Grief for the pre-baby self. Grieving who you were, what your relationship was like, how you spent your time, who your friends were. This grief is not about regretting the baby. It is about the fact that something real has been given up. Acknowledging this, rather than dismissing it, is healthier.
Loss of identity markers. Many things that defined a person before having a baby become inaccessible or simply stop existing: the job, the social life, the creative projects, the uninterrupted sleep, the ability to eat a meal while it is hot. The person who had those things is still there but cannot access them in the same way. This is disorientating.
Changed relationships. Friendships often shift significantly after a baby. People without children may find it harder to relate; people with older children sometimes forget what the early months are actually like. The relationship with a partner changes significantly, in ways that are often not anticipated.
Why It is Poorly Acknowledged
The postnatal period is culturally focused on the baby. Antenatal education, healthcare appointments, family attention, and social media content are heavily weighted toward the infant. The mother's psychological experience, beyond the screening tools for postnatal depression and anxiety, receives relatively little structured attention.
There is also a pressure to perform positive emotions. New parenthood is supposed to be a happy time. Admitting to ambivalence, grief, or a sense of loss feels ungrateful or dangerous, as if expressing these feelings might mean the authorities are called or the partner becomes concerned. This silencing makes the experience more isolating.
The clinical focus on postnatal depression and anxiety has improved recognition of mental health problems, which is valuable. But it has also created a binary: either you are fine, or you have a diagnosable condition. The identity upheaval of matrescence sits in between, affecting many parents who would not meet diagnostic criteria for anything but who are genuinely struggling with a profound personal change.
What Helps
Naming it helps. Knowing that what is happening is a recognised developmental process, not a personal failing, is itself useful. Reading about matrescence, finding other parents who are willing to talk honestly about it, and hearing that ambivalence is normal reduces the shame that accumulates around these feelings.
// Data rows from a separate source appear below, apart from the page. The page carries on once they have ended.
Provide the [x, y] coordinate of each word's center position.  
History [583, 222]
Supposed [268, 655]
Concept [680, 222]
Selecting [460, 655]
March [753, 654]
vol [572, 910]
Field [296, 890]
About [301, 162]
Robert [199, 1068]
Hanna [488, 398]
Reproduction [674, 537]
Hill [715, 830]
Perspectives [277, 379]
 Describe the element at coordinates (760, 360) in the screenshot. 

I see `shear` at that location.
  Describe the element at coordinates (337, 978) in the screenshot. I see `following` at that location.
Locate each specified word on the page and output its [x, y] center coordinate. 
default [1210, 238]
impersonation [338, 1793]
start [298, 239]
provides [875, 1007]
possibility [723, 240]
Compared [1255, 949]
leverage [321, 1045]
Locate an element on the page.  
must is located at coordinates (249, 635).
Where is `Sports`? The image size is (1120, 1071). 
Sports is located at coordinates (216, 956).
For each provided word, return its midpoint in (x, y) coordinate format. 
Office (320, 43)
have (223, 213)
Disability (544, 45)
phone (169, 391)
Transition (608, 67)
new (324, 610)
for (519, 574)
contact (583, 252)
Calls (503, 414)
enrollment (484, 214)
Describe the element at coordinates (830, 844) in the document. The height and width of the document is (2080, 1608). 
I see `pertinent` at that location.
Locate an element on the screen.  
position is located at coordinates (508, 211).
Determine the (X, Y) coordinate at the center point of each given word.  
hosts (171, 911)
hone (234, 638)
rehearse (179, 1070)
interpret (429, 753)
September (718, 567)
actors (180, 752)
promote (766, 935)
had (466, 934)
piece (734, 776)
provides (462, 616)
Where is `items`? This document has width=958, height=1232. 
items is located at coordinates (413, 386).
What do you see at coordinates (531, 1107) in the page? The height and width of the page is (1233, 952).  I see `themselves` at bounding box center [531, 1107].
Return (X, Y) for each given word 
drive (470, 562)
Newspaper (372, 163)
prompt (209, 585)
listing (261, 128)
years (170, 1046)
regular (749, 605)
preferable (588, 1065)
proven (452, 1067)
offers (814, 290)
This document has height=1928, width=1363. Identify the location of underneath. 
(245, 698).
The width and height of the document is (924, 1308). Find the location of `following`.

Not performing. Allowing yourself to not feel consistently radiant about new parenthood, at least in spaces where honesty is safe, is healthier than sustained pretence.
Identity continuity. Finding ways to maintain at least some threads of the pre-baby self, however small, helps. A run, a project, a friendship maintained, a professional interest kept alive, even in reduced form. The goal is not to act as if nothing has changed but to avoid a complete rupture with the self that existed before.
Couples who can talk honestly about how they are both experiencing the transition do better than those who cannot. This requires both people to be willing to hear something uncomfortable. Professional support, whether couples therapy or individual talking therapy, is useful for many parents navigating this and does not require a crisis to justify.
Key Takeaways
The transition to parenthood involves a profound identity shift that is poorly acknowledged in mainstream culture, which tends to focus almost entirely on the baby rather than the parent experiencing a major life transformation. The term matrescence, coined by anthropologist Dana Raphael in the 1970s and developed clinically by psychiatrist Alexandra Sacks, describes the developmental process mothers go through when becoming a parent. A parallel process, patrescence, applies to fathers and other parents. This identity shift involves real psychological upheaval, including ambivalence, grief for the pre-baby self, and changed relationships. These feelings are not symptoms of a problem but a normal part of a significant life transition.